[Saved data entries]
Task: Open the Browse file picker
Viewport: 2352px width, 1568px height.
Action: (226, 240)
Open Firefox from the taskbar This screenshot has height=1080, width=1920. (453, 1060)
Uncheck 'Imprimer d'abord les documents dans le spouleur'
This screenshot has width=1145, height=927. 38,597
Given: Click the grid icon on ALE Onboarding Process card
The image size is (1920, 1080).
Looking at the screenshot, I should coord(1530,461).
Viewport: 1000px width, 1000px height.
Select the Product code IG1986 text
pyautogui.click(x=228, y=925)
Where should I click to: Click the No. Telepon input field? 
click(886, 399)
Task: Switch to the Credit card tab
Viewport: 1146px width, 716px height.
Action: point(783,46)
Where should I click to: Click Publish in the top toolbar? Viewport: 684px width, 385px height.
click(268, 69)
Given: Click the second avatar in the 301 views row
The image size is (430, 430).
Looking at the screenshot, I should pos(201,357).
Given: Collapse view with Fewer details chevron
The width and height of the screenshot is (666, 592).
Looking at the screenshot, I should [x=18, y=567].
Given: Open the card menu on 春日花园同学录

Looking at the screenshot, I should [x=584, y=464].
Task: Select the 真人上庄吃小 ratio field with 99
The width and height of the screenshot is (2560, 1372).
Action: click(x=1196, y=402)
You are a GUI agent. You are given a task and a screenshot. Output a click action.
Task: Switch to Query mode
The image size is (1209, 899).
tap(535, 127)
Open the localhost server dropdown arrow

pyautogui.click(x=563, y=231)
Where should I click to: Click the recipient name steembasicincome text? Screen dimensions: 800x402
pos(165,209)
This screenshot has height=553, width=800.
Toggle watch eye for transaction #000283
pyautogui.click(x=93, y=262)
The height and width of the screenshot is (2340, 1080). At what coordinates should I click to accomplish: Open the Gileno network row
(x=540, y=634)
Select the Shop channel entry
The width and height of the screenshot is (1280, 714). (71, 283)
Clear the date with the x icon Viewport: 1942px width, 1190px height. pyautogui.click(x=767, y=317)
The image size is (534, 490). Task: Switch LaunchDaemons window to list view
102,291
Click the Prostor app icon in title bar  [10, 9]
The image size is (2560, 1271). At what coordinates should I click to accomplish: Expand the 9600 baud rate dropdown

# [WRITTEN REQUEST]
Repeat the entries above exactly, from the line with "Given: Click the second" up to and including the line with "pyautogui.click(x=563, y=231)".

# [SOLUTION]
Given: Click the second avatar in the 301 views row
The image size is (430, 430).
Looking at the screenshot, I should pos(201,357).
Given: Collapse view with Fewer details chevron
The width and height of the screenshot is (666, 592).
Looking at the screenshot, I should [x=18, y=567].
Given: Open the card menu on 春日花园同学录

Looking at the screenshot, I should [x=584, y=464].
Task: Select the 真人上庄吃小 ratio field with 99
The width and height of the screenshot is (2560, 1372).
Action: click(x=1196, y=402)
You are a GUI agent. You are given a task and a screenshot. Output a click action.
Task: Switch to Query mode
The image size is (1209, 899).
tap(535, 127)
Open the localhost server dropdown arrow

pyautogui.click(x=563, y=231)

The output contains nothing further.